_Problem details_:
Repeat each line of the material exactly.

_Supplied entries_:
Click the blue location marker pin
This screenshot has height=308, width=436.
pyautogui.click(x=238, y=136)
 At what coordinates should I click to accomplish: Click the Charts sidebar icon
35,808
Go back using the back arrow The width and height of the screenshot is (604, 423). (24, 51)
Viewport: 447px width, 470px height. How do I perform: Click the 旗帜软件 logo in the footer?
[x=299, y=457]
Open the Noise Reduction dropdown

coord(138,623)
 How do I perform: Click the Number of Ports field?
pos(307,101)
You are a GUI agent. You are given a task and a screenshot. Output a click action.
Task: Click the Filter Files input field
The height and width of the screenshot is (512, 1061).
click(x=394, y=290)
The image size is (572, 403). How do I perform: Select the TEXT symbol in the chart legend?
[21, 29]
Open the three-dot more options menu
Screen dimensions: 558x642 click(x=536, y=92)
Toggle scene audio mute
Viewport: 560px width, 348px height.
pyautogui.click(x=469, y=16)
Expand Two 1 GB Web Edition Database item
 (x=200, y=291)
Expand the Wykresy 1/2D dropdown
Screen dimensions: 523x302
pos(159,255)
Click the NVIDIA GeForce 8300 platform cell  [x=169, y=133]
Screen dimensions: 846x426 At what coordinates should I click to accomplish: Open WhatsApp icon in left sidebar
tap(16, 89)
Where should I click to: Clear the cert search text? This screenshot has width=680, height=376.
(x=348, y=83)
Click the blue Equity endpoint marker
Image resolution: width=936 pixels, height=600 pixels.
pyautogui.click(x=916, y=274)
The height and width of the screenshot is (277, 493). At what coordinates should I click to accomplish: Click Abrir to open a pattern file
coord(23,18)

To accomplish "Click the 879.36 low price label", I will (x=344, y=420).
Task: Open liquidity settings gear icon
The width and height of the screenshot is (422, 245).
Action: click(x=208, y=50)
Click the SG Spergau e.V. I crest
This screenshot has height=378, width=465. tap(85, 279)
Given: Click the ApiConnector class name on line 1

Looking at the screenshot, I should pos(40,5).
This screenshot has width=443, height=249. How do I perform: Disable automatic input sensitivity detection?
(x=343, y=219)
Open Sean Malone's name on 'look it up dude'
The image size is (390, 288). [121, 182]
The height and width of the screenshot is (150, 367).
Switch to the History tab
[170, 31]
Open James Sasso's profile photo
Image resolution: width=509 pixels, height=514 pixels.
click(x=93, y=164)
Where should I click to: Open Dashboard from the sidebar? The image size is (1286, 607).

_Task response_:
Click the blue location marker pin
This screenshot has height=308, width=436.
pyautogui.click(x=238, y=136)
 At what coordinates should I click to accomplish: Click the Charts sidebar icon
35,808
Go back using the back arrow The width and height of the screenshot is (604, 423). (24, 51)
Viewport: 447px width, 470px height. How do I perform: Click the 旗帜软件 logo in the footer?
[x=299, y=457]
Open the Noise Reduction dropdown

coord(138,623)
 How do I perform: Click the Number of Ports field?
pos(307,101)
You are a GUI agent. You are given a task and a screenshot. Output a click action.
Task: Click the Filter Files input field
The height and width of the screenshot is (512, 1061).
click(x=394, y=290)
The image size is (572, 403). How do I perform: Select the TEXT symbol in the chart legend?
[21, 29]
Open the three-dot more options menu
Screen dimensions: 558x642 click(x=536, y=92)
Toggle scene audio mute
Viewport: 560px width, 348px height.
pyautogui.click(x=469, y=16)
Expand Two 1 GB Web Edition Database item
 (x=200, y=291)
Expand the Wykresy 1/2D dropdown
Screen dimensions: 523x302
pos(159,255)
Click the NVIDIA GeForce 8300 platform cell  [x=169, y=133]
Screen dimensions: 846x426 At what coordinates should I click to accomplish: Open WhatsApp icon in left sidebar
tap(16, 89)
Where should I click to: Clear the cert search text? This screenshot has width=680, height=376.
(x=348, y=83)
Click the blue Equity endpoint marker
Image resolution: width=936 pixels, height=600 pixels.
pyautogui.click(x=916, y=274)
The height and width of the screenshot is (277, 493). At what coordinates should I click to accomplish: Click Abrir to open a pattern file
coord(23,18)

To accomplish "Click the 879.36 low price label", I will (x=344, y=420).
Task: Open liquidity settings gear icon
The width and height of the screenshot is (422, 245).
Action: click(x=208, y=50)
Click the SG Spergau e.V. I crest
This screenshot has height=378, width=465. tap(85, 279)
Given: Click the ApiConnector class name on line 1

Looking at the screenshot, I should pos(40,5).
This screenshot has width=443, height=249. How do I perform: Disable automatic input sensitivity detection?
(x=343, y=219)
Open Sean Malone's name on 'look it up dude'
The image size is (390, 288). [121, 182]
The height and width of the screenshot is (150, 367).
Switch to the History tab
[170, 31]
Open James Sasso's profile photo
Image resolution: width=509 pixels, height=514 pixels.
click(x=93, y=164)
Where should I click to: Open Dashboard from the sidebar? The image size is (1286, 607).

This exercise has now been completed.